The program, created last year, is open to all merit-based scholars (about 200). A total of 15 applied last year, a number that whittled down to 10 when several of the applicants received other internships. In fact, several of the current scholars (Jenn Peresie, William Leasure, Mark Blankenship, Shveta Shah and David Harkin) helped Patterson plan the program. It uses the Theory Practice Learning approach, which takes classroom ideas and applies them to real-world situations.
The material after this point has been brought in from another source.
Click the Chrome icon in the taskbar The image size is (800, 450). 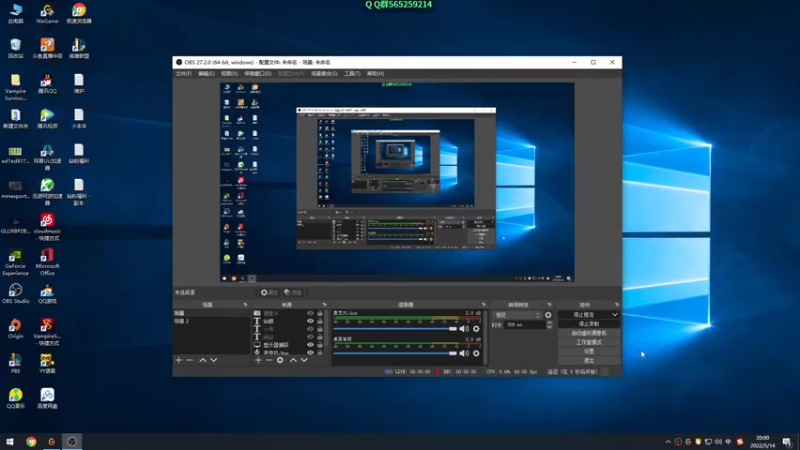pyautogui.click(x=31, y=441)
The service internships are hardly cakewalks. They involve working in difficult posititons with people who are often in serious trouble. For instance, scholars serve with the Child Advocacy and Probation Units of DeKalb's Juvenile Court; Men Stopping Violence, an organization devoted to stopping violence against women; the Women's Resource Center, a crisis intervention and prevention program; the Whiteford Elementary School Health Clinic; and the Southern Center for Human Rights. Sometimes scholars work together in the same place. This often places the scholars outside their comfort zone, which is not a problem.

"I never thought I'd be doing something like [this] over the summer," said Samit Shah (no relation to Shveta) who is majoring in music and biology and interning with the DeKalb Child Advocacy Unit.
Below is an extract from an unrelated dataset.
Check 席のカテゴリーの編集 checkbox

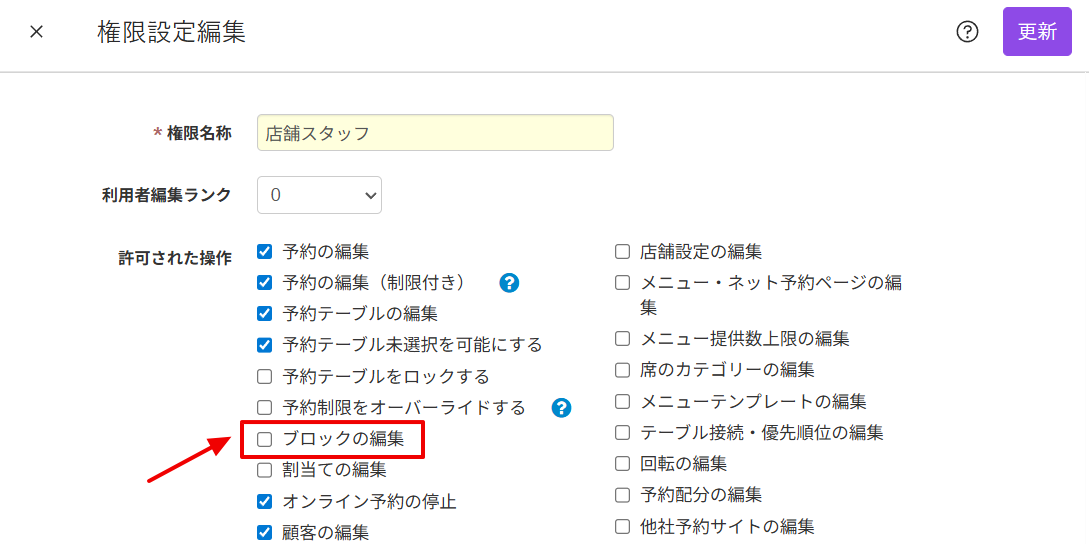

"I thought it would be good to be a part of an experience like this, to look at the whole pie rather than pieces of it. It's nice to know what other people are like. And it's very important for a student to know about the communities they live in."

The idea of "place" is not simply a geographical one. Early seminars asked the scholars to look inside themselves. Meditation was used as a tool to unlock self-knowledge. University Secretary Gary Hauk dropped by to discuss Emory as place. One recent Thursday night featured Kathy Palumbo from the Atlanta Food Bank. Blier spoke at dinner about a planned camping trip into the North Carolina mountains. The progression of place is linear and methodically expansive: self, Emory, Atlanta, wider world.

Monday and Thursday nights are community nights. The scholars all gather in the Delta Sigma Theta house to cook dinner and meet with guest speakers. On Monday nights five alumni also join them, serving as mentors.

The conversations aren't really different than in any other living situation (Don't stack dirty plates because both sides get messy), but even a casual visitor can notice a decidedly intellectual edge.

One discussion over burritos and pink lemonade centered on gender at the child advocacy unit as the social workers there were almost exclusively female. Could a man actually handle that job? It's an interesting question, since several male scholars are also interning there.

Seminars with guests are informal affairs with everyone seated on sofas, chairs and even the floor. Note aren't taken; the scholars simply listen, ask questions and interact.

"I'm learning how nonprofits work," said Eloise Holland, a senior creative writing major who is working with the Women's Resource Center. As part of her job, she often refers cases to Travis Sentell, who is interning with Men Stopping Violence.

"I know how difficult it is. They all have parts they have to play, and that's just one of the things I'm learning about Atlanta," she said.